== TEXT SEGMENT ==
Attached for completeness the pois file I'm using. Is it the right file or is there any other source you were getting this geometry information from? Thank you.

pois_eodash.json

lubojr commented 11 months ago

Hi @dmoglioni this is a bit tricky and I will leave it up to you to decide what you prefer. This indicator is used for both race and trilateral dashboards, while for race, the list of countries that you listed is correct, but for the trilateral, they are present in the pois_trilateral.json where a much larger subset of countries is used.

It does not matter for the race dashboard if you duplicate the data in GeoDB (split the collections) or leave it as a single containing all of them (from pois_trilateral.json), we already have the code to subset part of the collection for race, while having another subset for trilateral.

dmoglioni commented 11 months ago

Hi @lubojr following up on our today's call on mobility data (GG), I identified 9 countries that are not present in pois_trilateral.json:

['AG', 'AW', 'BB', 'BH', 'CV', 'HK', 'LI', 'MU', 'RE']

Could you please check it? Thank you

lubojr commented 11 months ago

@dmoglioni thank you for checking the data. These 9 we are not including in any dashboard (due to missing cross reference in pois_trilateral.json - due to the fact that we did not have a subaoi.

Let's skip them completely during the migration.

dmoglioni commented 11 months ago

@lubojr thank you for the clarification.

dmoglioni commented 11 months ago

@lubojr Mobility data collection created on geoDB (Mobility_data) and data ingested. As agreed the 'Measurement Value' column contains 'grocery' whereas 'Reference value' column contains ['retail_recreation', 'parks', 'transit_stations', 'workplaces', 'residential'].

Let me know if everything is displayed correctly when fetching the data, thank you.

lubojr commented 11 months ago

@dmoglioni I have checked the data in table "Mobility_data" and the same issue as with OILX Europe is present. None of the rows have got a aoi_id filled, which we rely upon. Could you please fill them to match the corresponding country column? (TR -> TR).

== WHAT IS REQUIRED ==
Please copy the mobility data thread from "Attached for completeness" to "countries is used." word for word.

== Stored data entries ==
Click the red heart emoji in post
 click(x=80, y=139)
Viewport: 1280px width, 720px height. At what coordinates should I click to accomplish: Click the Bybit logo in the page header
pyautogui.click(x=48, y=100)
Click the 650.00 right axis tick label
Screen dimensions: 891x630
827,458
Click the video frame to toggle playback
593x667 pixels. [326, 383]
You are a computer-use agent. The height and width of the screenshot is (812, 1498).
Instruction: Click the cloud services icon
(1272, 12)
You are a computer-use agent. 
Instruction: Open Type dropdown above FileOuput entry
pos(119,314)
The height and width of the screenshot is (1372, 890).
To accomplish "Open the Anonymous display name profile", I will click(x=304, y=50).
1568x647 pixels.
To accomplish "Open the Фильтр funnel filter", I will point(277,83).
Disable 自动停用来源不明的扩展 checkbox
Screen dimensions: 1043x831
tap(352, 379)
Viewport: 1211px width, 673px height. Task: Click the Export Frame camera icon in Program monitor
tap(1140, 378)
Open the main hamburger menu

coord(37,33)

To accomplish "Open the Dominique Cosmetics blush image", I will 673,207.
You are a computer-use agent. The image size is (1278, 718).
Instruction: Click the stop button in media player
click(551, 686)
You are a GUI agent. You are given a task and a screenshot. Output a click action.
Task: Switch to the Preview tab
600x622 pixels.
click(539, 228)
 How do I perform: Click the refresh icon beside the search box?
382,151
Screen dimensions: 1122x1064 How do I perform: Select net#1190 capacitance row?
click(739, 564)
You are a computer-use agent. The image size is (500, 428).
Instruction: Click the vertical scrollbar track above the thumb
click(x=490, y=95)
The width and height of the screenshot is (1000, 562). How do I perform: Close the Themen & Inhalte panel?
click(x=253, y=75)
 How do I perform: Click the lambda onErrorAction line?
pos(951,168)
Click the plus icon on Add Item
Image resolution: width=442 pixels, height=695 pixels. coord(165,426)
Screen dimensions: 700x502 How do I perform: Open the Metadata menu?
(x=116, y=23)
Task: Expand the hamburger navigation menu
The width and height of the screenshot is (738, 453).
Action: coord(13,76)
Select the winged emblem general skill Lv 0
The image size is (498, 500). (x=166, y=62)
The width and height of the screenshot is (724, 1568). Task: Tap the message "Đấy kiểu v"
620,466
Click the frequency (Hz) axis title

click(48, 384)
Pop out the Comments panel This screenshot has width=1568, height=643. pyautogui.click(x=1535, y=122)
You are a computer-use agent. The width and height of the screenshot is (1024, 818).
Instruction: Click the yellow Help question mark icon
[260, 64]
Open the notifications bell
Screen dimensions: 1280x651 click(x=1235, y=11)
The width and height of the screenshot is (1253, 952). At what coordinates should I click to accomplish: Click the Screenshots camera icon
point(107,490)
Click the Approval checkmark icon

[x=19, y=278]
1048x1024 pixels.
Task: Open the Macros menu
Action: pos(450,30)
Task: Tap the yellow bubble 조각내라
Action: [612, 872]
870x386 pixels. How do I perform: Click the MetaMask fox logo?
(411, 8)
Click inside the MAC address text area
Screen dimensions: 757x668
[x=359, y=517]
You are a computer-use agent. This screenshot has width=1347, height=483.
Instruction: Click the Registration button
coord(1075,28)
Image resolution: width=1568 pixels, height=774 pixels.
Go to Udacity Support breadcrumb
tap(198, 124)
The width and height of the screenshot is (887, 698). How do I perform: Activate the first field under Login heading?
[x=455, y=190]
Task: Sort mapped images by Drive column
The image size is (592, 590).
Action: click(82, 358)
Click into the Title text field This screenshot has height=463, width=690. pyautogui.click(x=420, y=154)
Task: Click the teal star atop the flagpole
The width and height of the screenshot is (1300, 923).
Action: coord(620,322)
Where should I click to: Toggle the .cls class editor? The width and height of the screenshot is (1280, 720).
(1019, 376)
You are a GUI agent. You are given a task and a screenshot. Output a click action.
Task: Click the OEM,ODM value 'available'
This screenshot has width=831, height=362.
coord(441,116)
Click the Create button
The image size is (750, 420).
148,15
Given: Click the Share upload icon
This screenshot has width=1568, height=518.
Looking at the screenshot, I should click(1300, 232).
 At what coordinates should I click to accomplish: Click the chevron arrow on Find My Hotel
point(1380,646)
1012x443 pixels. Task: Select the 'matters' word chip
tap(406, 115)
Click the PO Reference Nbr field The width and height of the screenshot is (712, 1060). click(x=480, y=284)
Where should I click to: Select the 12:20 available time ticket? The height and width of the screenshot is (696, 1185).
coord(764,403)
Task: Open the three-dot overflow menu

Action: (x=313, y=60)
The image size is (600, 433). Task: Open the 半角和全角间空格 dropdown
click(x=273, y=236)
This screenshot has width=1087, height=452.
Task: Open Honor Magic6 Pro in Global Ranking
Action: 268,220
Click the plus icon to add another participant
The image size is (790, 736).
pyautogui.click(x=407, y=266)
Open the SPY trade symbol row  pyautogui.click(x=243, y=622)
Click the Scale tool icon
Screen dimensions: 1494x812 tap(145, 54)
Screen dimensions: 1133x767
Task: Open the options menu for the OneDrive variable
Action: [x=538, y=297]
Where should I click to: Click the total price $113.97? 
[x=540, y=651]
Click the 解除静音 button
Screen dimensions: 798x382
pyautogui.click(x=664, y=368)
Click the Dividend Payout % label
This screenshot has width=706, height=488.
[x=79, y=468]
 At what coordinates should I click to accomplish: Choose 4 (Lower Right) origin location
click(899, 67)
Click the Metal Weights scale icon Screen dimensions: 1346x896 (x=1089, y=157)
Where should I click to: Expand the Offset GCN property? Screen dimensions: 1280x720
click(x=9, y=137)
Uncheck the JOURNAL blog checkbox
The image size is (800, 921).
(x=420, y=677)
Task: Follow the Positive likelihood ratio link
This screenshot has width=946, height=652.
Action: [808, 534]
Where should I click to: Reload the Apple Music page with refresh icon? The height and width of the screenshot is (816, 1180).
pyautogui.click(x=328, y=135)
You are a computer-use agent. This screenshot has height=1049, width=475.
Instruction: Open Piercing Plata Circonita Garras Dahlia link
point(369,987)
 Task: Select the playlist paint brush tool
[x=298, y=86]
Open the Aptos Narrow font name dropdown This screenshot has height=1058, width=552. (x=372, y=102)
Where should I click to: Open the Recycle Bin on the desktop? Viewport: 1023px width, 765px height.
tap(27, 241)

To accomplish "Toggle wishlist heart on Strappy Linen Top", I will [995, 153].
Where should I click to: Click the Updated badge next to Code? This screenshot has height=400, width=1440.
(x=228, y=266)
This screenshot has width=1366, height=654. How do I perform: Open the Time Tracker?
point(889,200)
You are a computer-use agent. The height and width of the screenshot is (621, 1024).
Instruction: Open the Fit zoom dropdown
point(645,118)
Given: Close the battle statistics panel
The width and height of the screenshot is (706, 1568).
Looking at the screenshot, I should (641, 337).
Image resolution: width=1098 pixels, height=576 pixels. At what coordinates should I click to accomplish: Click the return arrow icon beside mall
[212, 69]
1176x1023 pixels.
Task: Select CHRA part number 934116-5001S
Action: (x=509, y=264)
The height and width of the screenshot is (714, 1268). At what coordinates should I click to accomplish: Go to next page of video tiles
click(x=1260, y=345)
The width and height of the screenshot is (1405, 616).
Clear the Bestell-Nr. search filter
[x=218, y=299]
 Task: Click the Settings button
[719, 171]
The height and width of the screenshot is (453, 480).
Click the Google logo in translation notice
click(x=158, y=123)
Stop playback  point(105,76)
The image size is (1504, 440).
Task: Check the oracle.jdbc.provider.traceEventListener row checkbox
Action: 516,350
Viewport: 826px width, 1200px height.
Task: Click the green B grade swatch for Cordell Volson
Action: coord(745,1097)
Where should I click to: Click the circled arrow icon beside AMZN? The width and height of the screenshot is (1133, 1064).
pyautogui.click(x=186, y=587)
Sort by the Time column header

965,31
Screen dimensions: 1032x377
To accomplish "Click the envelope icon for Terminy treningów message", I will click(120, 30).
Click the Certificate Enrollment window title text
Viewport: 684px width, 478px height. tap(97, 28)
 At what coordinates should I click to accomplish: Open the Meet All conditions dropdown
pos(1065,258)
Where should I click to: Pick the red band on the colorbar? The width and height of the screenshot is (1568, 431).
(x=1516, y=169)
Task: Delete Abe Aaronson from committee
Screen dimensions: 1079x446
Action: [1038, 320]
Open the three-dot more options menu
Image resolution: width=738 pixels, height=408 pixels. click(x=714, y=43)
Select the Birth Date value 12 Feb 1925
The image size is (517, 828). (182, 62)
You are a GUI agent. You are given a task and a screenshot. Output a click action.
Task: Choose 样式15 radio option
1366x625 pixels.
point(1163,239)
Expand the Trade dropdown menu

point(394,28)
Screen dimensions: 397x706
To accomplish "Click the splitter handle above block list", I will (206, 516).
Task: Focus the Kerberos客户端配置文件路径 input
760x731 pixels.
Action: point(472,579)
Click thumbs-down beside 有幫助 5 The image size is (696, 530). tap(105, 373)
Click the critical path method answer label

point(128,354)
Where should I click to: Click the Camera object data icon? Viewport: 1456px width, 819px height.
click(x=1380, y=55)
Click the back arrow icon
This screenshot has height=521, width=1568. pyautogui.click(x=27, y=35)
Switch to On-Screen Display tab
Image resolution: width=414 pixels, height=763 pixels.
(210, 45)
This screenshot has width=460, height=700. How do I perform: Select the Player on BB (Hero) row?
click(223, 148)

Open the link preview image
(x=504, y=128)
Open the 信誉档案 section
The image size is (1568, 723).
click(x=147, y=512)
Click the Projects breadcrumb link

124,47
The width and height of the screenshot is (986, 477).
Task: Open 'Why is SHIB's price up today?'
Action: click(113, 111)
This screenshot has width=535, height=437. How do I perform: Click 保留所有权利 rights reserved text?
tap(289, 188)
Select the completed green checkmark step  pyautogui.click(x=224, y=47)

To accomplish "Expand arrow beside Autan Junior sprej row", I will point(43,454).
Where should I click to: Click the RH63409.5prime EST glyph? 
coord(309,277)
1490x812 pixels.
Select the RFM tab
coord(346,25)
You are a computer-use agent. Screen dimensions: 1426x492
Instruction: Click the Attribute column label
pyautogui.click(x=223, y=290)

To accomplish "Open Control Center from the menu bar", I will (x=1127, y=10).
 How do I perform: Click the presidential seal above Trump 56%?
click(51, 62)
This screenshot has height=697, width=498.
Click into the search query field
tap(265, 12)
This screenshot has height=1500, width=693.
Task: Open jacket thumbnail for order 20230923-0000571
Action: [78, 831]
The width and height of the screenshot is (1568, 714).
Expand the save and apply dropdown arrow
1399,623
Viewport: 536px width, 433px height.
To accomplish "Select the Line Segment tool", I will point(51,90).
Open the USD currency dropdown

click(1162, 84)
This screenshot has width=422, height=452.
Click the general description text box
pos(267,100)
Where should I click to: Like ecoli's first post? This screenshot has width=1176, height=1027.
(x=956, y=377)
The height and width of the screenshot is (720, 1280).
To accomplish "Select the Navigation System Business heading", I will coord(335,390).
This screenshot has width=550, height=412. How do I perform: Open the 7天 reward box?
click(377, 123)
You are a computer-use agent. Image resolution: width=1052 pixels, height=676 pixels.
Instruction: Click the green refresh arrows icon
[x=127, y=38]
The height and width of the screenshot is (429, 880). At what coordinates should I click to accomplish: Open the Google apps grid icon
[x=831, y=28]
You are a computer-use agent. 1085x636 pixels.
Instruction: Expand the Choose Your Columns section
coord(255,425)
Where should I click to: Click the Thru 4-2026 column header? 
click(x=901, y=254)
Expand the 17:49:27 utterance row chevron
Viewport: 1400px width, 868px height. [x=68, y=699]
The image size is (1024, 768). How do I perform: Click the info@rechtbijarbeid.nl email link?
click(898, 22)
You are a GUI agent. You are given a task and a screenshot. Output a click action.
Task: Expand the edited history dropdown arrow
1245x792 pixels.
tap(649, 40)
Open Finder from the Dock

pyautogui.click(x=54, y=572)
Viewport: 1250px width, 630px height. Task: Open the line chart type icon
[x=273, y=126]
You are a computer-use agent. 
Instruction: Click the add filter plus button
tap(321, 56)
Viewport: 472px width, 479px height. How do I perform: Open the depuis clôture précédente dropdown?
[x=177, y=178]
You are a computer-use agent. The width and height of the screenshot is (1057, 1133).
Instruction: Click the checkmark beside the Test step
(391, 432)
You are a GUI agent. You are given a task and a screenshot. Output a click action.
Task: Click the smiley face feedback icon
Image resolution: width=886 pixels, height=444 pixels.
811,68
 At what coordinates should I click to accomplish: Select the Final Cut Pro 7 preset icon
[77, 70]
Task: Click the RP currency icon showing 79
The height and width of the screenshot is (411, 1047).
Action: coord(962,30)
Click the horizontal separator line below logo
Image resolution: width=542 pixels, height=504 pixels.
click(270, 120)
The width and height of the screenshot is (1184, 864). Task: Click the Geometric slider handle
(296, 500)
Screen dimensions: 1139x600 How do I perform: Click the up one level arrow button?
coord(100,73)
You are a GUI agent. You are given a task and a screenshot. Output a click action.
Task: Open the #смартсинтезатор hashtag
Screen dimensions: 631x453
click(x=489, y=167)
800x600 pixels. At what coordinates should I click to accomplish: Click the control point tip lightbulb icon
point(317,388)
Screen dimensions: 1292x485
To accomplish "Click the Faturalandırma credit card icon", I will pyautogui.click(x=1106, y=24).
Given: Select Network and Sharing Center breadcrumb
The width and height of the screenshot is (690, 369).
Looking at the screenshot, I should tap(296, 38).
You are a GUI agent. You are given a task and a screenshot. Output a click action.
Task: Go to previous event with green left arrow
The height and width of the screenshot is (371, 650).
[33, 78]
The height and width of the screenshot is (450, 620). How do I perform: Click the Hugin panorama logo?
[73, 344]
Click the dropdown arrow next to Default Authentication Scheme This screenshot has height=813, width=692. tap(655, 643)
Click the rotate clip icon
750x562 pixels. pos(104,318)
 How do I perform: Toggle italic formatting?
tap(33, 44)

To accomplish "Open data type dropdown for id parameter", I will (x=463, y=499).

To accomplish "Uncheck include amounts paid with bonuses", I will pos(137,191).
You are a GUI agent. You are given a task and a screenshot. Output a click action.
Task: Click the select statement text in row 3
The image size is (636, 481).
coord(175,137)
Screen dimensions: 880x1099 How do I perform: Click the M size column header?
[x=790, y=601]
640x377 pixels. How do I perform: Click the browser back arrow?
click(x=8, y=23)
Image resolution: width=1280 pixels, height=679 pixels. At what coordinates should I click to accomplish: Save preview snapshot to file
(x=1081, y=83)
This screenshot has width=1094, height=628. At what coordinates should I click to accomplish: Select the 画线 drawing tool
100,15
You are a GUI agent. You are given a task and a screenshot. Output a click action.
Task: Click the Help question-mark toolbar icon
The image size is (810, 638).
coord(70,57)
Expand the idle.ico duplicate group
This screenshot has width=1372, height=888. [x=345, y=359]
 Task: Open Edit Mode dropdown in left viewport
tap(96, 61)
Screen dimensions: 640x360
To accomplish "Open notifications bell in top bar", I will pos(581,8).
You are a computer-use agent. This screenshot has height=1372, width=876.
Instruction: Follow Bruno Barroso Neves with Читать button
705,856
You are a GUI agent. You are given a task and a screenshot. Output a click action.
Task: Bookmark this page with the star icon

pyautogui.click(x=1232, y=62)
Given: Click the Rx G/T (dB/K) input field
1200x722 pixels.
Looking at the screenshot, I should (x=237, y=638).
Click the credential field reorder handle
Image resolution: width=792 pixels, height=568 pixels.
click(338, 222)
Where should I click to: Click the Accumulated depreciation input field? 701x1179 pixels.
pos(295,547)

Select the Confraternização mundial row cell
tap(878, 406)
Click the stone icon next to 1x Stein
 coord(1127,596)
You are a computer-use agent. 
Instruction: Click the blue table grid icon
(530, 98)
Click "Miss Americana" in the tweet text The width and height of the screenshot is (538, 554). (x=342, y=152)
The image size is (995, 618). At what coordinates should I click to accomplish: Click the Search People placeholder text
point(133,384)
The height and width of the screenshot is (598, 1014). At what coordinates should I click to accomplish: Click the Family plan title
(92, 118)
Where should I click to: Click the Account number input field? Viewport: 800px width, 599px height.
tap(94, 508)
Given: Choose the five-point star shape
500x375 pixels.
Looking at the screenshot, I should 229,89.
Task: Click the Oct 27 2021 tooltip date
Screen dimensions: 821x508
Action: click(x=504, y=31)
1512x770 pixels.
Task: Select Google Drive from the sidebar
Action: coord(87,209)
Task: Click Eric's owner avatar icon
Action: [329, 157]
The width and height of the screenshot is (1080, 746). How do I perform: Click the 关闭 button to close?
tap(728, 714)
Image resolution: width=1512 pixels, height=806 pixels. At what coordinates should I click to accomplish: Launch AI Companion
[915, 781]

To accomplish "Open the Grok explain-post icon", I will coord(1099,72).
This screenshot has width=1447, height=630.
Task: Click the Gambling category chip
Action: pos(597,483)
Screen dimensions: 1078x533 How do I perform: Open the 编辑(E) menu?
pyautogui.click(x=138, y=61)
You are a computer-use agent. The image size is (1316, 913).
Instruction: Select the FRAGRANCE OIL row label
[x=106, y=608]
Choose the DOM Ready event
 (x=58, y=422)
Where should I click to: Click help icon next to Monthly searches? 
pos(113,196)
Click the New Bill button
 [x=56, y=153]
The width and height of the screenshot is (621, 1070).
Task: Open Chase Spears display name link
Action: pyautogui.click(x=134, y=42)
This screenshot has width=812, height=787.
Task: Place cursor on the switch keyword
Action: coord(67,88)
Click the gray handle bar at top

== OUTPUT ==
Attached for completeness the pois file I'm using. Is it the right file or is there any other source you were getting this geometry information from? Thank you.

pois_eodash.json

lubojr commented 11 months ago

Hi @dmoglioni this is a bit tricky and I will leave it up to you to decide what you prefer. This indicator is used for both race and trilateral dashboards, while for race, the list of countries that you listed is correct, but for the trilateral, they are present in the pois_trilateral.json where a much larger subset of countries is used.